The tidal shift in Grounded occurs when The Pilot falls in love and becomes pregnant. Motherhood and the military become twin professions: "I was born for this—but I was born for that, too." When she is ready to return to the sky after taking several years off to raise her daughter, she is faced with a startling revelation: The job of the fighter pilot has largely been replaced by unmanned aerial vehicles, better known as drones. Uncle Sam still wants her, but she will be part of the "chair force," operating systems from a trailer in the Nevada desert.

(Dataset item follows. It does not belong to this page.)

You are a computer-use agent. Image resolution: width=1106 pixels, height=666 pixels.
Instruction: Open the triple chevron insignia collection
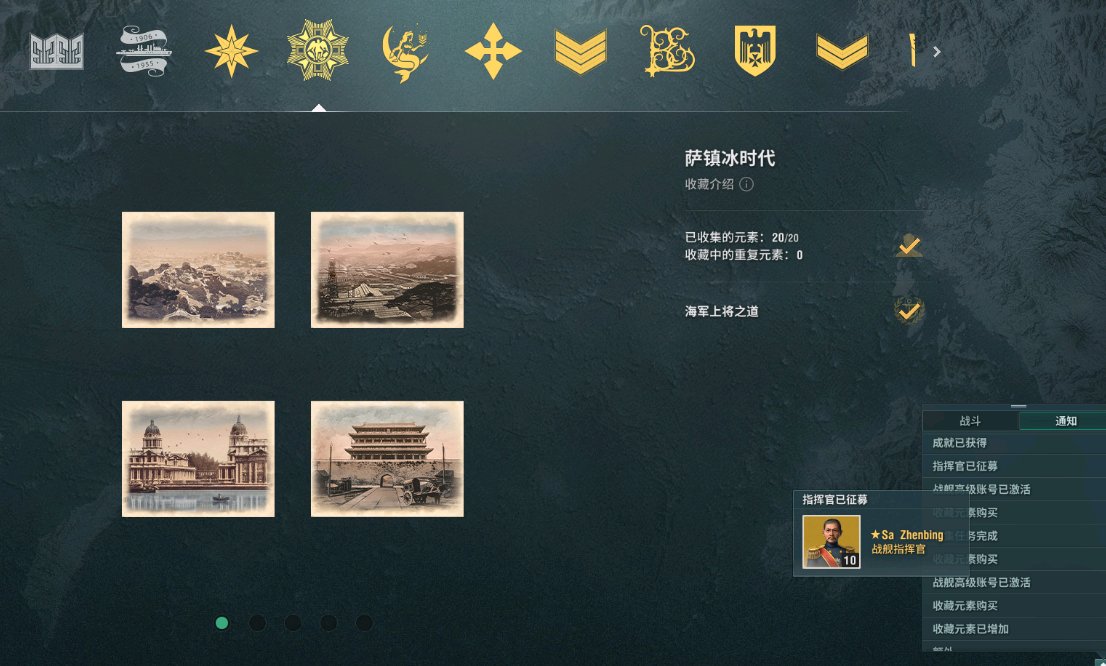click(x=581, y=52)
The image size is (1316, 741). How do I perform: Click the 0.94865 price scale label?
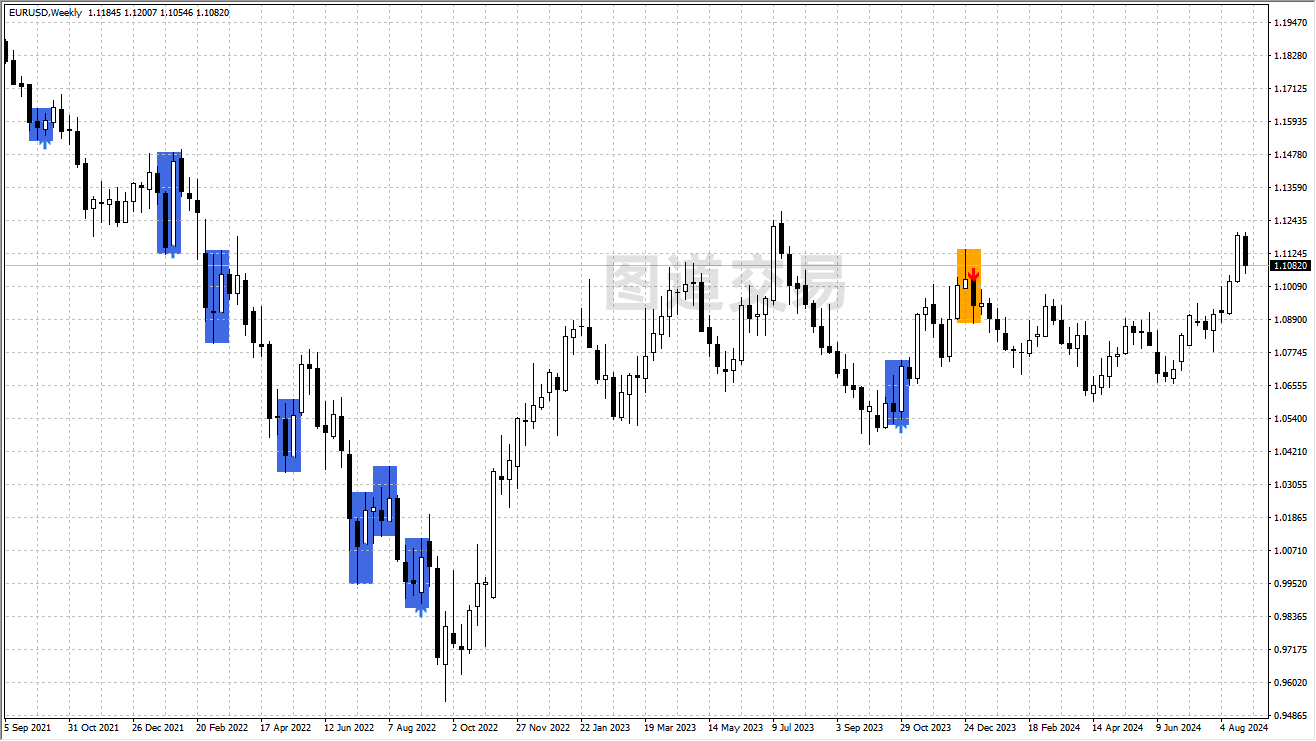pyautogui.click(x=1289, y=716)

Brant skillfully addresses the depersonalization of war through The Pilot's distress at being removed from "the blue," as she often calls the stretch of sky where she feels most at home. Faced with staring at a screen for twelve hours a day, killing people 8,000 miles away, The Pilot becomes more aware of what she is doing. At first she experiences the familiar adrenaline that greeted her when she was up in the clouds in her beloved plane, but the more she is dissociated from the action, the less sure she becomes of what she is doing and why she's doing it. She begins to notice cameras everywhere, watching people. When she goes to kiss her daughter goodnight, she is convinced that the girl has turned gray.

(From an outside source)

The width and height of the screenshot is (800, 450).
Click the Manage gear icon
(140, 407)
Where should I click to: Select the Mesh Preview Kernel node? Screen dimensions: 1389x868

The Pilot is played by Kittson O'Neill, whose performance is admirable, if not fully realized. O'Neill never manages to fully convey the necessary swagger in the play's first twenty minutes, when The Pilot is in full jock mode. She tries to tinge her character's pregnancy and marriage with a sense of anguish at what she is losing—the blue—but this doesn't completely register. She settles in nicely to the play's second half, her sanity eroding as she drives back and forth from her military base in the desert to her home in the Las Vegas suburbs, which becomes more and more oppressive after each shift in front of the computer screen. She is shattering in the play's final moments, but you are left feeling that this isn't a complete performance.

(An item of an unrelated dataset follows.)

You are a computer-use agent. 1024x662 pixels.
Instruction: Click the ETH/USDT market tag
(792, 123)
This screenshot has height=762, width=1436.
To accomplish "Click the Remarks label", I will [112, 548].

The lack of cohesion in O'Neill's performance is particularly surprising given that her director is Kathryn MacMillan, whose superb ensemble work in Lantern Theater Company's currently running production of Mrs. Warren's Profession is among the best acting Philadelphia has seen in years. One-person plays are hard—even the most well-structured ones can feel like a lecture or, worse, a haranguing. MacMillan has directed O'Neill to stalk the well-appointed set (designed by Nick Embree), perhaps as a means to remind the audience that The Pilot is only comfortable in constant motion. I think this choice has the opposite effect of what was intended—it makes the character seem like she is becoming unhinged in a far too obvious way. The superb lighting design (by Masha Tsimring) does more to suss out the character's psychology than the peripatetic stage business. MacMillan and O'Neill are clearly both talented artists, but a little more work is required to fully realize The Pilot's story on stage.

Grounded continues through Sunday, October 23, 2016, at The Proscenium Theatre at The Drake (302 S. Hicks Street, Center City Philadelphia). Tickets ($15-38) can be purchased online at www.interacttheatre.org or by calling 215-568-8079. Running time: 80 minutes, no intermission.